Full-field tee times from the 86th Masters Tournament
“We were sitting all together; we were watching it. I mean, that Sunday was booked out to do nothing other than watch TV,” Morikawa said of watching the ’19 Masters in a rented house with his Cal teammates.
“And that’s like really special, because normally I’ll watch with the parents – be home on a Sunday, and you watch the late half of the back nine, even a little bit parts of the beginning, but you just have it on. I’m not really zoned in on focusing on every shot [usually], but 2019 was where we were all just glued to the couch and glued to the TV.”
Woods’ fifth Masters triumph was memorable for Morikawa, but he’s not one to detail other iconic moments, even when they involve friends. Mark O’Meara, who has helped Morikawa with his putting, won the 1998 Masters by making a 20-foot birdie on the 72nd hole. Surely, Morikawa was familiar with that.

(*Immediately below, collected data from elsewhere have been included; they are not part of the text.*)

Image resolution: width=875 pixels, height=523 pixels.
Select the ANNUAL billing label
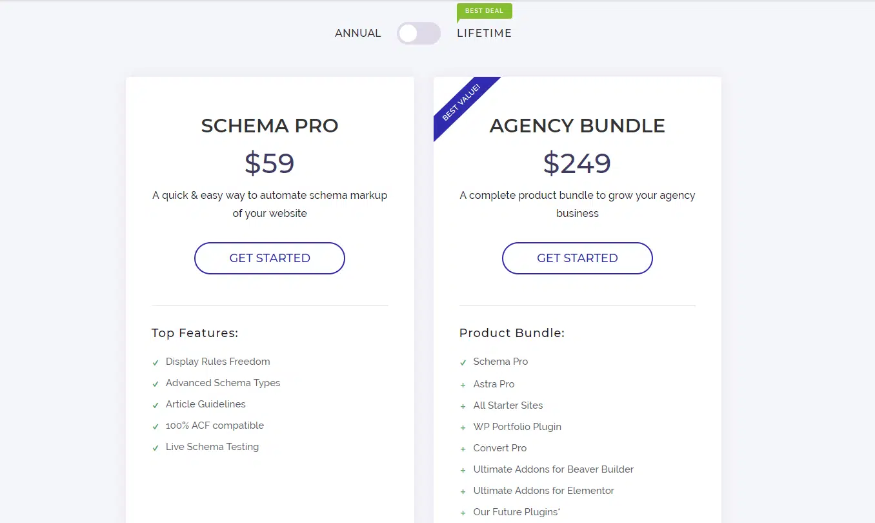(357, 33)
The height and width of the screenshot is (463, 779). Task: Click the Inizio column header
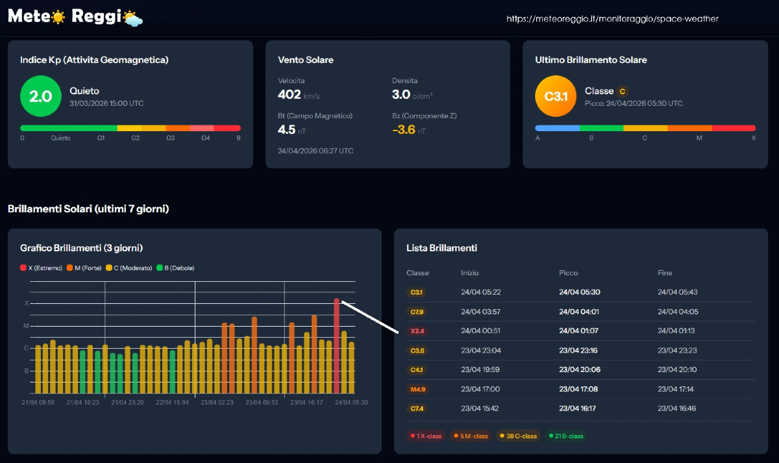(x=470, y=273)
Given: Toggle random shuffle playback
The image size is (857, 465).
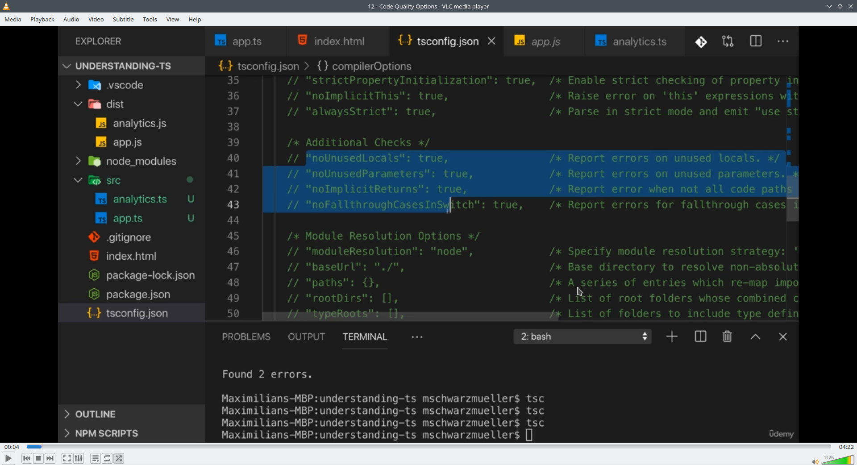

“[Q]uick story: We were on 18 today, and J.J. [Spaun] is like, ‘Oh, you want to hit Mark’s putt?’ And I’m like, ‘Mark O’Meara’s putt?’” Morikawa relayed.
“I saw him last week and I talked to him a bunch, and he’s been a great friend and someone I can just talk to about golf. And I was like, ‘What putt?’ I had no clue which putt he had to win the Masters. So, [Spaun] drops the ball, and he’s like, ‘Oh, I thought you would have known.’ I was like, ‘No, I have zero clue.’
“As it comes to those things, I mean, I had to ask J.J. today on 10. I was like, ‘Did Adam Scott – like the putt we always see Adam Scott win [in a 2013 playoff], was that on 10 or 18?’”
It was on the 10th, for the record.
“I’ll say it again, history of golf kind of goes in one ear, comes out the other,” Morikawa said, “goes in the eyes, exits somewhere.”
Unless, of course, he’s the one making it.